* [Задание] Подсчитайте, пожалуйста, сколько строк в данных ниже содержат слово «pixels». В ответе укажите только число.

* [Исходные данные]

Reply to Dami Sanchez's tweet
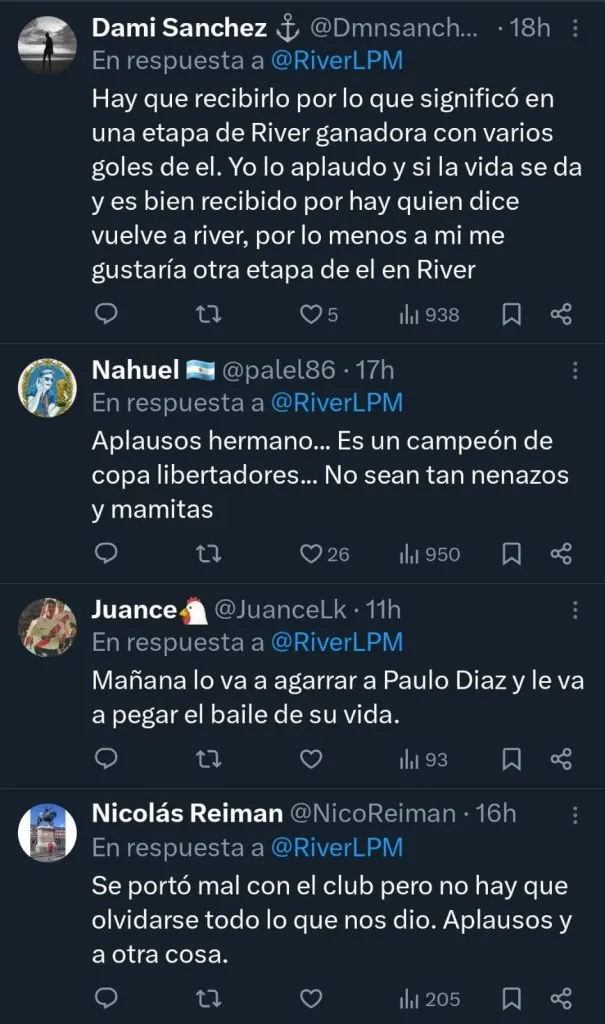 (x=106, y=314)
--
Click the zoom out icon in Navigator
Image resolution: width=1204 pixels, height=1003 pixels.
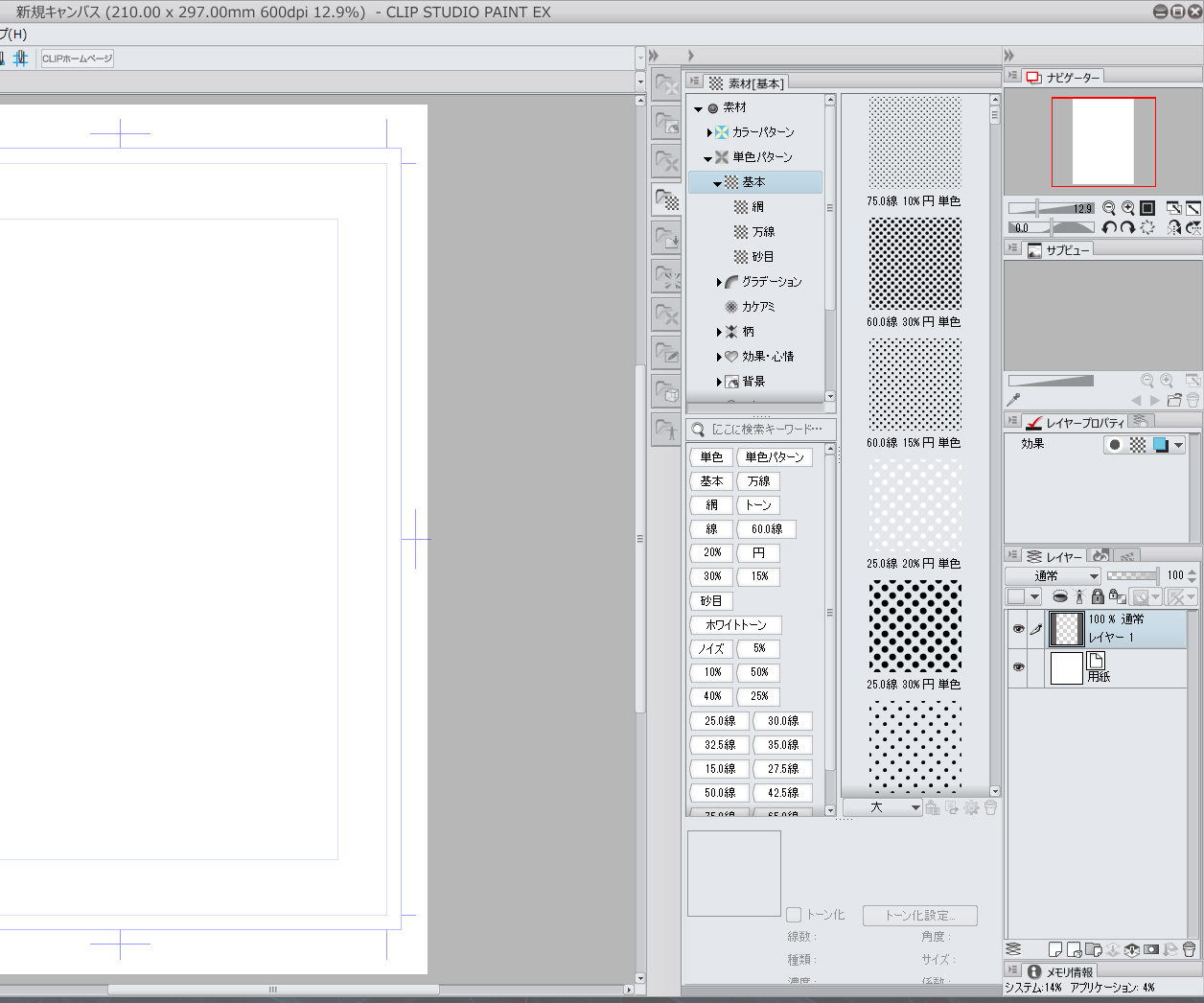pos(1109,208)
* * *
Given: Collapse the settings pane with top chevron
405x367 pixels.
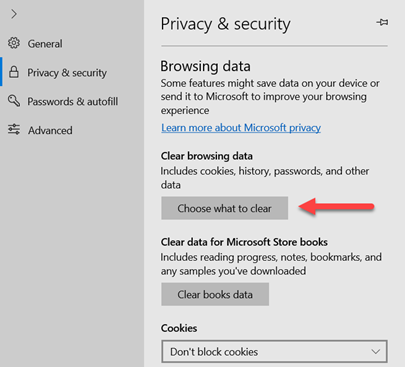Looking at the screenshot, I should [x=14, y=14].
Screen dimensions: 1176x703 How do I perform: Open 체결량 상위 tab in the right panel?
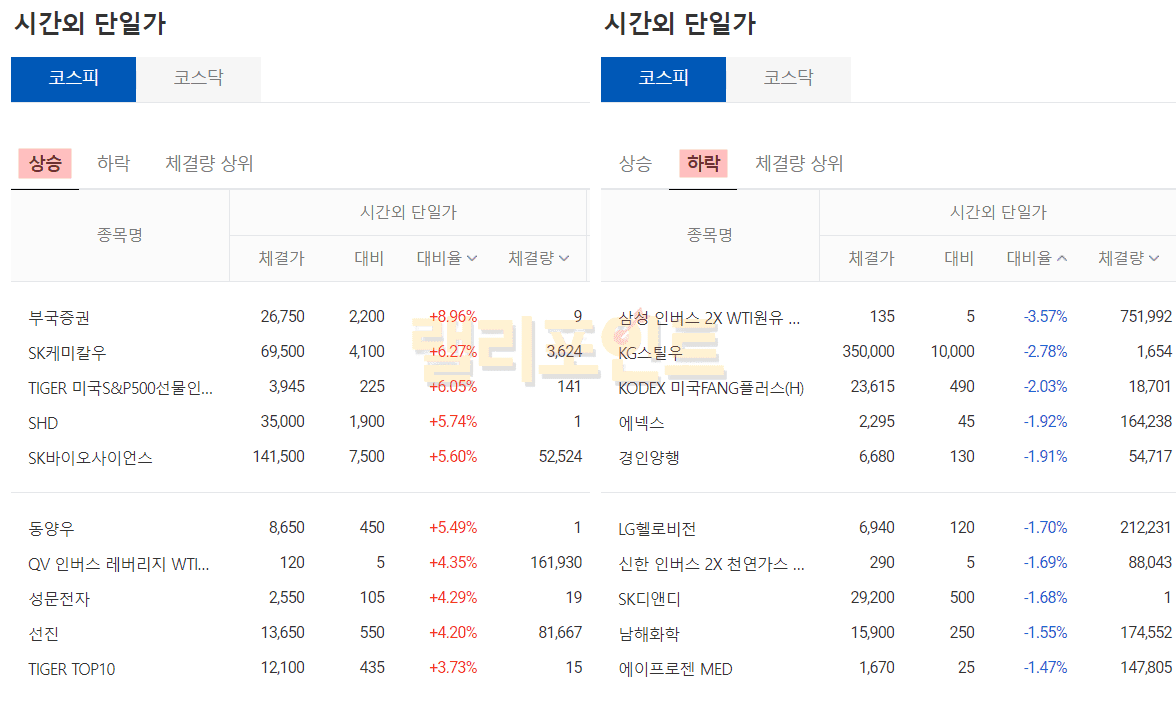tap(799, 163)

* [Результат выполнения] 2